D’autres exploitants produisent aussi du maïs ou du blé pour le marché égyptien. Des cultures intermédiaires de Daltex sont également commercialisées en Égypte. Le projet permettra-t-il de renforcer la souveraineté alimentaire du pays ? Ou aura-t-il seulement pour effet d’enrichir de gros investisseurs ?
L’exploitation de l’aquifère du bassin de Nubie est controversée. Reste que l’Égypte n’a sans doute pas d’autre choix que d’utiliser ses déserts pour l’agriculture. La terre est là – elle doit seulement être exploitée de manière durable. De préférence, en créant une couche d’humus vivante. Ce qui permettra d’économiser de l’eau, de prévenir la salinisation des sols et les émissions de GES. Taissir Saqr, à l’exploitation agricole Sekem, a déjà le compost nécessaire pour cela.
Sekem – Faits et chiffres
- 1977 : Le Dr Ibrahim Abouleish fonde la première ferme Sekem
- à 60 km au nord-est du Caire, sur 70 ha de désert.

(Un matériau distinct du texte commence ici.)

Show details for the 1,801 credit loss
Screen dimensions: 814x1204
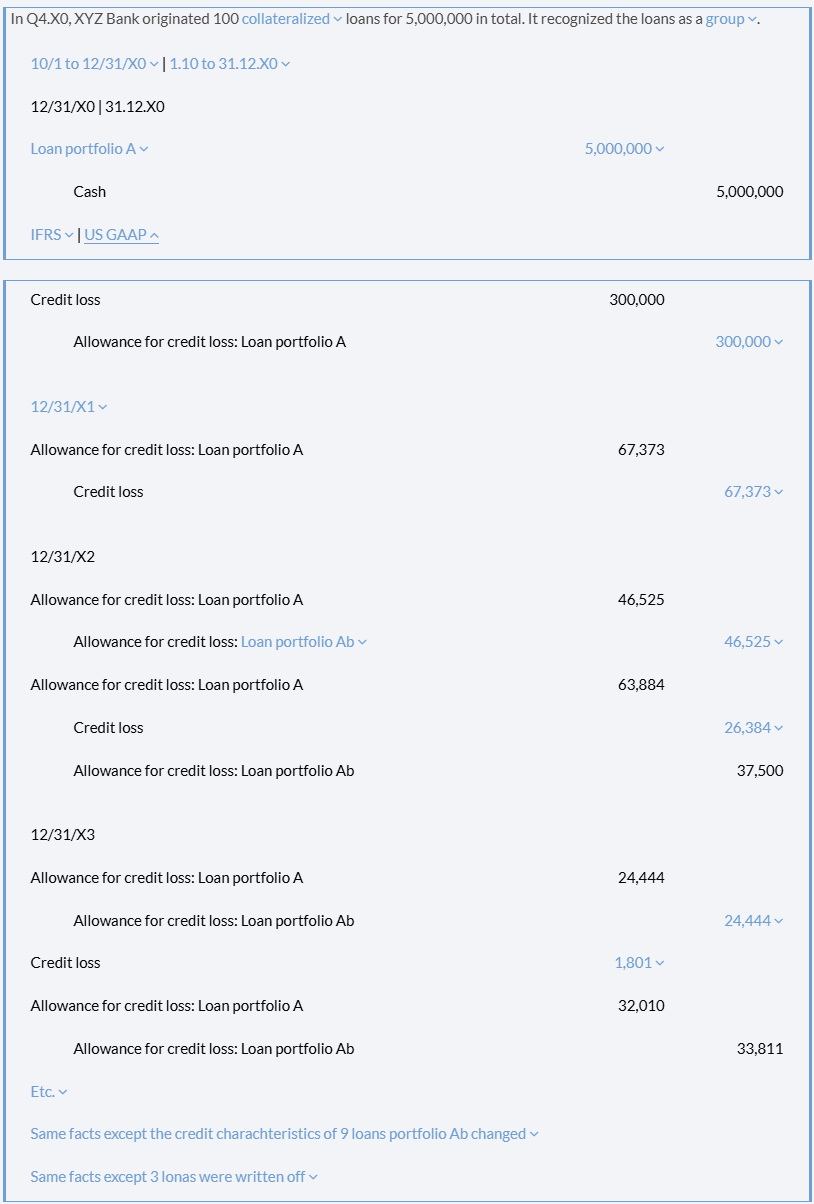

- 200 ha : La surface actuelle du site d’origine.
- 3 000 ha : Cultures sous-contrat avec des exploitations certifiées.
- 900 ha : Nouveau site dans le désert occidental, sur lequel Sekem crée de nouvelles surfaces.

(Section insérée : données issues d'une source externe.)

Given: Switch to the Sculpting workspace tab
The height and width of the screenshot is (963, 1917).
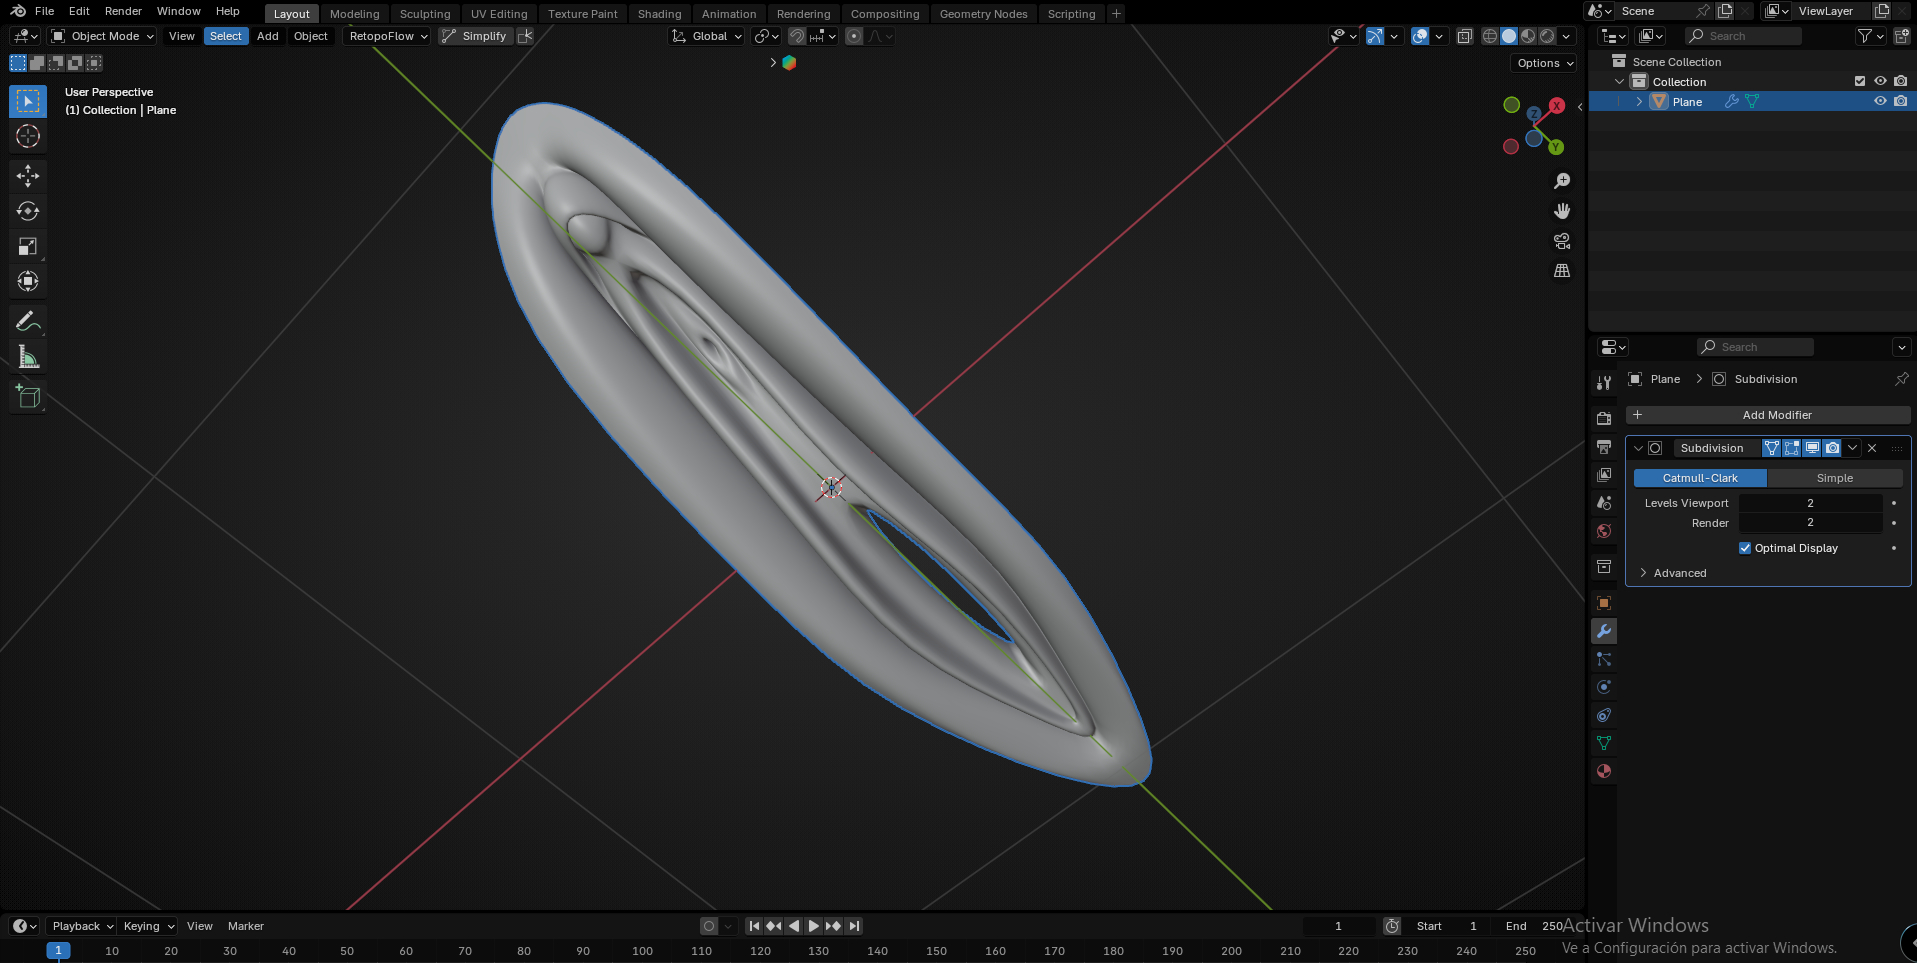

- 8 000 t de compost : Quantité produite annuellement sur le site proche du Caire, pour l’entretien des surfaces existantes et la création de nouvelles terres.
- 40 à 50 t/ha : apport initial de compost, suivi de 10 t par campagne.
- En plus de l’activité de production agricole, la Sekem Holding, fondée en 2000, est active dans la transformation des herbes, des épices et des plantes médicinales, la fabrication de textiles à base de coton, l’exportation de fruits et légumes et la production d’aliments bio.
- De 600 à 700 millions de sachets par an : Sekem est le premier producteur de tisanes en Égypte, toutes issues des plantes cultivées sur les terres de la société.